+++ Records provided

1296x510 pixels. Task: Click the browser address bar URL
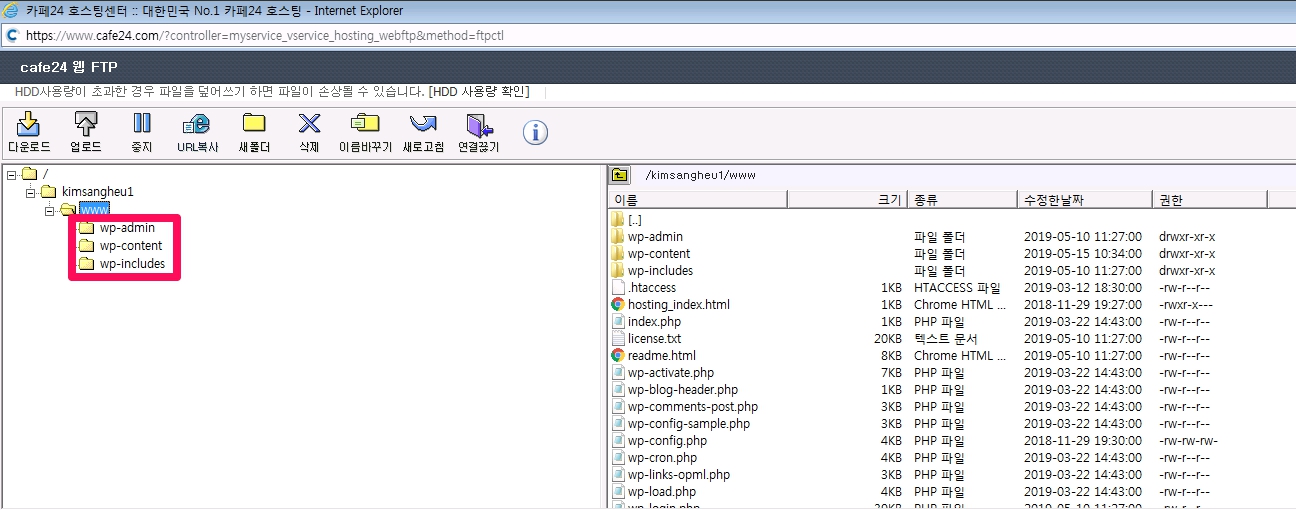(x=300, y=35)
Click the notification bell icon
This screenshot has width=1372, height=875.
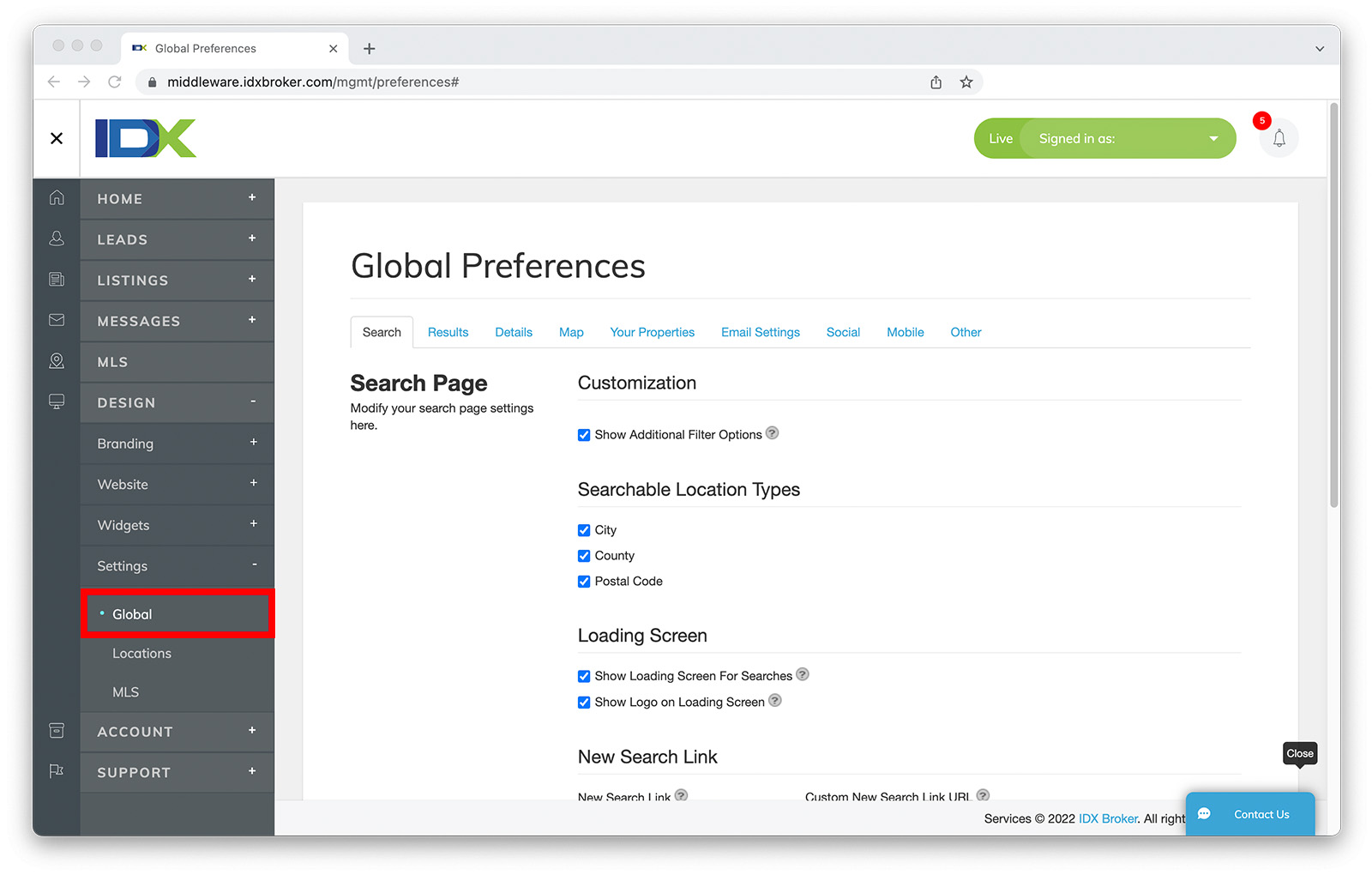[x=1279, y=139]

++++++

**What needs to be done:**
Write out the items above again, substituting "Select" for every "Click" and leaving all other text unchanged. Omit the pictures from your answer.

**Finished task:**
1296x510 pixels. Task: Select the browser address bar URL
(x=300, y=35)
Select the notification bell icon
This screenshot has width=1372, height=875.
[x=1279, y=139]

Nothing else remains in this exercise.